UN EURO LOURD DE CONSEQUENCES

« Si les déficits publics étaient créateurs d’emploi, l’Europe serait une immense zone de plein emploi », a coutume de rappeler le Premier ministre luxembourgeois. En rapportant ce bon mot, publié dans un article du 14 octobre 1996, Les Echos ne donnent-ils pas dans l’art de distiller des arguments de pensée sans prendre officiellement position ? Si l’on devait se contenter des articles de presse explicitant franchement les conséquences à attendre de l’euro, ce ne sont plus 150 articles mais une douzaine tout au plus que l’on pourrait retenir. Difficile d’évaluer les incidences d’une monnaie dont on ne connaît pas encore précisément les contours, dont on ne sait pas avec certitude si elle va voir le jour. Se perdre en conjecture est un jeu dangereux. Parmi la douzaine d’articles consacrés plus spécifiquement à cette question d’anticipation, deux des Echos méritent d’être retenus. Ils relayent en rubrique Idées une question, fondamentale : « Une monnaie, cela sert à quoi » de François de Brenard, et « Maastricht II : blocages avant dénouement » du journaliste Jean-Michel Lamy. De son côté, La Tribune s’est attachée dans son édition du 18 février 1997 à aborder l’impact de l’euro sur les banques françaises par le biais du témoignage d’un conseiller en stratégie et marketing bancaire. Au demeurant, elles seront très positives, selon lui, l’euro offrant une formidable opportunité, pour les banques françaises, de mettre à plat leurs systèmes de tarification, jugés peu performants, et permettant aussi de mettre fin à certaines distorsions de la concurrence dues aux monopoles bancaires. Il estime également que l’euro « offre l’occasion unique de dresser un examen critique de toutes les gammes de produits ».

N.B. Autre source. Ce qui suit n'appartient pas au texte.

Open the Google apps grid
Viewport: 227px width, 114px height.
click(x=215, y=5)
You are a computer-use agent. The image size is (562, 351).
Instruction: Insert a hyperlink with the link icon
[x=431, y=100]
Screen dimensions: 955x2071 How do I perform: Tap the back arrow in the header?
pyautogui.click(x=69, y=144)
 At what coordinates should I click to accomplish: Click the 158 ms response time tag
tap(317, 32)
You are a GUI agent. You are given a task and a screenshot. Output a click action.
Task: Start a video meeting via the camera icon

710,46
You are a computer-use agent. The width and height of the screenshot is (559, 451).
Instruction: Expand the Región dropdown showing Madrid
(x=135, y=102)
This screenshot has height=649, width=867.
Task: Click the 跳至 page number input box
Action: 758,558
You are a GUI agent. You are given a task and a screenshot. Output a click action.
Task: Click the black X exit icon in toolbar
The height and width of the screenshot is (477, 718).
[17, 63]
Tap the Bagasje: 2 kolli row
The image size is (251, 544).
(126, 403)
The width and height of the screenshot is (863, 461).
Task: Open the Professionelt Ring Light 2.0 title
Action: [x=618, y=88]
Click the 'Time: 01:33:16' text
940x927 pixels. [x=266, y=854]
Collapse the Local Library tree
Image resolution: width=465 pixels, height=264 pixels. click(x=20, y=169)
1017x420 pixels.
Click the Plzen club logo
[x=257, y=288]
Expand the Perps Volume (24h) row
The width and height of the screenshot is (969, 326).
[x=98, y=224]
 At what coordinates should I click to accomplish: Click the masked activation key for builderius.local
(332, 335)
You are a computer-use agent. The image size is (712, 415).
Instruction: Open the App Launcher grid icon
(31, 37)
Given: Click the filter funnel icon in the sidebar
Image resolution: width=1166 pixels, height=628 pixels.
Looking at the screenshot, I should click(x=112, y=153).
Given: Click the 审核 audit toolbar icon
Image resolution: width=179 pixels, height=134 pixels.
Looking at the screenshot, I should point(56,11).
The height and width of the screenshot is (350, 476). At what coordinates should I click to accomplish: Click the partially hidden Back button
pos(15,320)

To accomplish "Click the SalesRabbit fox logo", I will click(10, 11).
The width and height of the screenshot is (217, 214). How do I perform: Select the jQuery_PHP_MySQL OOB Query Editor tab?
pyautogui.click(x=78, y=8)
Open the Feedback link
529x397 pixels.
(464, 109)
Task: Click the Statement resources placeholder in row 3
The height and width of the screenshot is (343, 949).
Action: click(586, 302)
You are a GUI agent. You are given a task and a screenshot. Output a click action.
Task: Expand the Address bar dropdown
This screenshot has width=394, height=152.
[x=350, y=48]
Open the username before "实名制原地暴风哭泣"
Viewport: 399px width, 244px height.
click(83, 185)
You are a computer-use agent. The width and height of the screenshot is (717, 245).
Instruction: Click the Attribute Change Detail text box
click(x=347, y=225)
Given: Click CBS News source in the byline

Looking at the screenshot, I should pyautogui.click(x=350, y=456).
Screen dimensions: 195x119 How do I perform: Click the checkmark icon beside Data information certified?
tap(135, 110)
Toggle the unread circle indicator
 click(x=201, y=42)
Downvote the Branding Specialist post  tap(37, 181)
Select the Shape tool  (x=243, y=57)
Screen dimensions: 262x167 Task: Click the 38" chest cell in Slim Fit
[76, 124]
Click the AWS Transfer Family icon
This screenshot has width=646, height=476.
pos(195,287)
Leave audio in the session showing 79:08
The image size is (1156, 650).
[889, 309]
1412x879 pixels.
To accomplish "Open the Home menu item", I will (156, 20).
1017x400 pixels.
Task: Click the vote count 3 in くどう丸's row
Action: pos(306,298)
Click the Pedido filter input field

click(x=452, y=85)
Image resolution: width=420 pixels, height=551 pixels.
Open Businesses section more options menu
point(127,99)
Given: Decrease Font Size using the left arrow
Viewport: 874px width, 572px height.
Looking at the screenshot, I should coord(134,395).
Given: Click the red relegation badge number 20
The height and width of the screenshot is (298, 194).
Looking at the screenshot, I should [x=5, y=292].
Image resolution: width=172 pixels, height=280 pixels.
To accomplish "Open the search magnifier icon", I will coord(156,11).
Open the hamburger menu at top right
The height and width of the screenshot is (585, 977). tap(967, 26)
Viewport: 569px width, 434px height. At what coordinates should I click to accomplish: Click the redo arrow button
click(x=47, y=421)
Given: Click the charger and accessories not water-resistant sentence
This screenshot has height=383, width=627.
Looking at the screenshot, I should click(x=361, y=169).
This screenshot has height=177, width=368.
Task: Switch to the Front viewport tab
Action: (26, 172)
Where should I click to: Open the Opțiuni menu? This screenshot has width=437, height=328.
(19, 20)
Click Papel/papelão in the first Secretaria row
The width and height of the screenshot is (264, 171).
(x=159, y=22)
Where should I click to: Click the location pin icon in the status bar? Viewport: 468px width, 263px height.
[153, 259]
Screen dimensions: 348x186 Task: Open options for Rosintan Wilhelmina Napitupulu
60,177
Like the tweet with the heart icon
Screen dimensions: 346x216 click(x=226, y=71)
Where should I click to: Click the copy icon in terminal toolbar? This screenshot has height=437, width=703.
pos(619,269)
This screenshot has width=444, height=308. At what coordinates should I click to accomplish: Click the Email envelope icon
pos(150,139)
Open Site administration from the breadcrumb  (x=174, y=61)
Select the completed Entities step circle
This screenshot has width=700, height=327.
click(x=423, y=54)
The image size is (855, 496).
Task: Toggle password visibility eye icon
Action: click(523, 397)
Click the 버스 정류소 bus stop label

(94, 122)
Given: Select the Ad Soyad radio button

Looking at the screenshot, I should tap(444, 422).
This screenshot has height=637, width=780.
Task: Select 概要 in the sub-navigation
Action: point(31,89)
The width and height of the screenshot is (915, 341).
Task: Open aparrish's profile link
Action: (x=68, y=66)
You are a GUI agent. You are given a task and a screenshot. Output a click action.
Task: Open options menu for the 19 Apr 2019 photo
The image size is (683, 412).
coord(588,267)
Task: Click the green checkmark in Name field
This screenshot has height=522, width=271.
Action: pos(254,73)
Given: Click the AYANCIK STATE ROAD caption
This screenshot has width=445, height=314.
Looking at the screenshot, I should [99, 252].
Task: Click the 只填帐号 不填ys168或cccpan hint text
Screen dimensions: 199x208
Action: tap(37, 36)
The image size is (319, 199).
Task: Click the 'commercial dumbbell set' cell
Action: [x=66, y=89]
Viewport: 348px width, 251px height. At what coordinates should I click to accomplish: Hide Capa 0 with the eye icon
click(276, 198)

Le 16 avril 1997, un autre article de La Tribune pose également un regard intéressant sur l’après lancement de l’euro en s’interrogeant sur les disparités du coût du travail en Europe et juge que « la hausse des charges sociales fait plutôt baisser les salaires » en Europe. Une façon de sous-entendre que la mise en place de l’euro va être néfaste pour les salariés, en tirant leur niveau de rémunération vers le bas ? L’euro obligera par ailleurs, par définition, les gouvernements à réduire leurs déficits : or, même en période de crise économique, il est bien plus aisé d’augmenter les recettes de l’Etat que de les comprimer. Ce double effet de ciseau risque de peser lourdement sur le niveau de vie et le pouvoir d’achat des populations. La Tribune propose insidieusement une deuxième interprétation sur la mise en place de l’euro. En affirmant, chiffres à l’appui, que le Royaume-Uni a, contrairement à certaines idées reçues, créé moins d’emplois que la moyenne européenne depuis dix ans (5), le quotidien économique conclut que « la pertinence d’une stratégie européenne fondée sur le dumping social reste très douteuse et implique à terme une baisse de productivité, une déqualification et une démotivation des salariés. Ou à tout le moins une situation à la britannique. » On le voit, les effets prévisibles de l’euro sur l’économie, qu’ils soient bons ou mauvais, apparaissent en filigrane.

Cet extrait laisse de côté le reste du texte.